**Text shown**
# UFC Finale



## Sensei Tom O'Brien (Jun 17, 2007)

*Date Time:*​06/23/2007 Doors open 3:30pm-On Spike 9pm 
*Event Type:*​Spike TV - The Ultimate Fighter Finale
*Location:*​The Pearl, Nevada​

Jens Pulver v BJ Penn, BJ
Manny Gamburyan v Nathan Diaz, Manny
Roger Huerta v Doug Evans, Roger
Floyd Sword v Thales Leites, Floyd
Brandon Melendez v Joe Lauzon, Joe
Rob Emerson v Gray Maynard, Gray
Allen Berube v Leonard Garcia, Allen
Brian Geraghty v Matt Wiman, Matt

Thanks,
Sensei Tom


----------



## Joe Divola (Jun 18, 2007)

I really really really really want Jens to win, I hope he knocks BJ out.  I also want Manny to win the show, he was who I have rooted for since the first episode.  He is so much shorter than everyone else (kind of an underdog), and plus he is Karo's cousin (who is one of my favorite fighters) so that helped some. Other wise I see Huerta,Leites,Lauzon,Maynard,Garcia,Mill and Wiman winning.  Hpe it is a good card, the Finale for #4 was good except for the Serra/Lytle fight.


----------



## Odin (Jun 20, 2007)

Im actually really disappointed in the final, I think its going to be the poorest out of all the seasons.

I can see Manny winning the final by decision and i predtict it to be one boring fight......Manny got through the whole thing by shear size, technically he's not that good at all, he just seems to sit on people, he was in mount with his fight against joe for more or less 70% of that fight yet did anyone see any marks on joe's face? 
He needs to work on his accuracy.

I think Pen will take Pulver this time round by submission Round 2.
Pulver hasnt fought a hard fight in years and to be honest I dont rate that high as a fighter.

**What to do**
1. Write out the stretch of the UFC Finale thread from "Im actually really" through "submission Round 2.".
2. Extend the UFC Finale thread, picking up after its last line.
The data that follows is separate from the UFC Finale thread.

**Information shown**

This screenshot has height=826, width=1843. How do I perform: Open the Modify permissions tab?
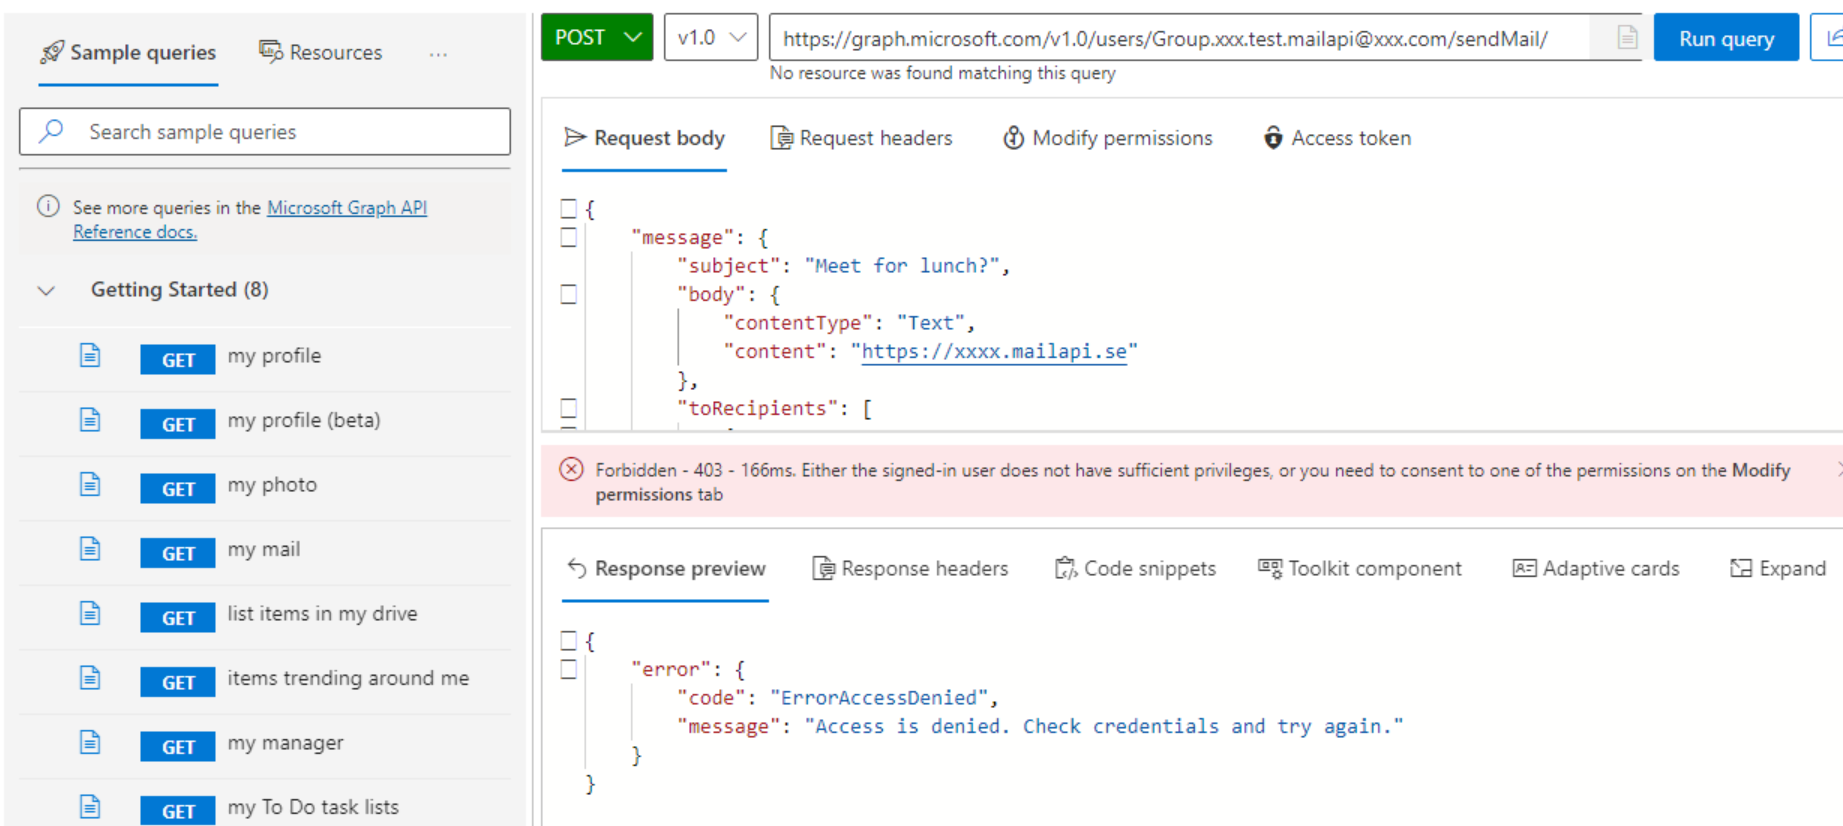pos(1108,138)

**Expected results**
1.
Im actually really disappointed in the final, I think its going to be the poorest out of all the seasons.

I can see Manny winning the final by decision and i predtict it to be one boring fight......Manny got through the whole thing by shear size, technically he's not that good at all, he just seems to sit on people, he was in mount with his fight against joe for more or less 70% of that fight yet did anyone see any marks on joe's face? 
He needs to work on his accuracy.

I think Pen will take Pulver this time round by submission Round 2.

2.
----------



## Sensei Tom O'Brien (Jun 20, 2007)

I agree that Manny will beat Nate the same way he beat Joe and it will probably be boring.  I hope Nate will be able to keep it standing but I just don't think he will be able to stop Manny from taking him down.
Thanks,
Sensei Tom


----------



## Joe Divola (Jun 21, 2007)

I agree with Odin that Manny will win, but it wont be by shear size,  Nate has 7" on Manny and the weight will be similar.  Manny has skills, they are just boring to watch in a fight.  If Manny goes to the WEC and fought in the 145lb weight class, he would dominate them.


----------



## Brian R. VanCise (Jun 21, 2007)

I actually think this will be a really exciting fight card.  BJ's grappling skills are tremendous even if his work ethic is somewhat lacking.  Jen's has the ability to lay out anyone so I think we may see some fire works.  Now as to Manny I want to see him finish someone.  I think Nate will be that someone as I cannot see him giving Manny any trouble at all.  Nate is simply to young and inexperienced at this point.  The rest of the card should be interesting and I bet we will have one or two surprise fights that are simply fantastic.  I am looking forward to it.


----------



## Bujingodai (Jun 23, 2007)

Not really concerned about any other fight than the main two unfortunatly.
I am rooting for Jens, he is grittier and BJ just has a whiney side to him I don't care for.
Manny all the way. If Nate sounded any more spaced out I wouldn't be suprised if he got busted for pot like big bro.


----------



## crushing (Jun 23, 2007)

Some strange endings to fights tonight.

I think Maynard got shaken up, but I wasn't nearly as convinced as Rogan was that Maynard was completely out.  He was hurting, for sure and Emerson was on Maynards arm.  Rogan was really lobbying the audience hard.  He even claimed the ref looked right at him to say he was out.  Mazzagatti didn't look at him at all, he was passed Maynard over Emerson.  Rogan's claims of things that didn't happen got me wondering if there was a company line he had to push for the 'no contest' ruling.  I didn't have a dog in the fight and didn't care who one, I just thought the lobbying was even stranger than how the fight ended.


----------



## Brian R. VanCise (Jun 24, 2007)

crushing said:


> Some strange endings to fights tonight.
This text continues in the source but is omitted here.